Work item: Starting at the line that holds "Click the Cash amount input field", reproduce each line exactly up to and including the last line of the records below. Pictures stay out.

Records for the task:
BEGIN

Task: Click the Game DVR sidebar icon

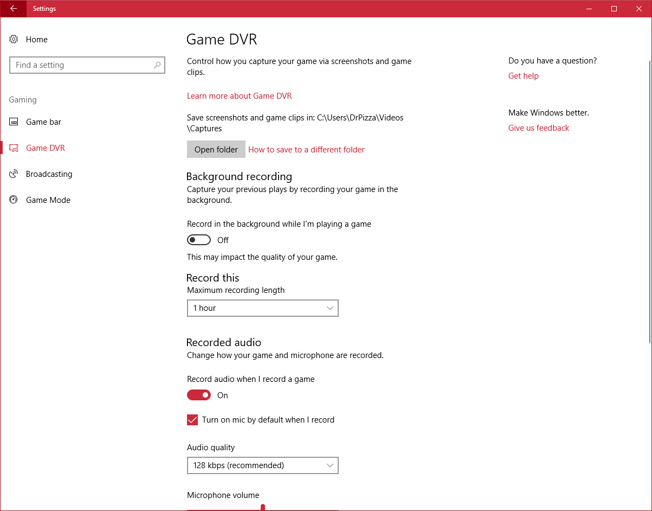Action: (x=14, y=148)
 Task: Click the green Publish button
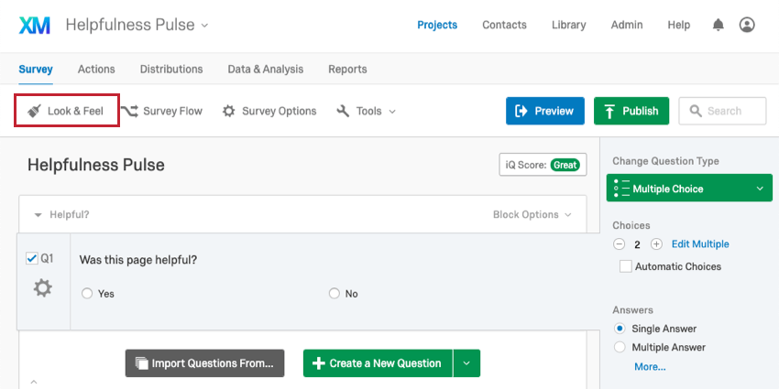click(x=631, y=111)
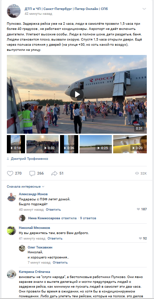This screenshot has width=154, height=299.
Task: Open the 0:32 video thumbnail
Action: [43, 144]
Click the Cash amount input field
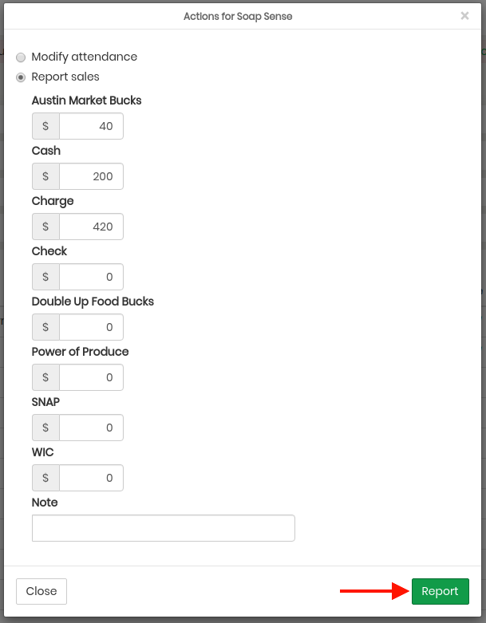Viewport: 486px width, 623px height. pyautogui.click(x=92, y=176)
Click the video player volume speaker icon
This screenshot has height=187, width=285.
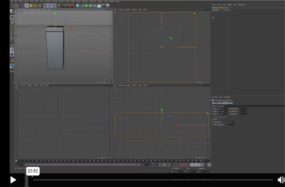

END

Written response:
Click the Cash amount input field
Viewport: 486px width, 623px height. pyautogui.click(x=92, y=176)
Click the video player volume speaker icon
This screenshot has height=187, width=285.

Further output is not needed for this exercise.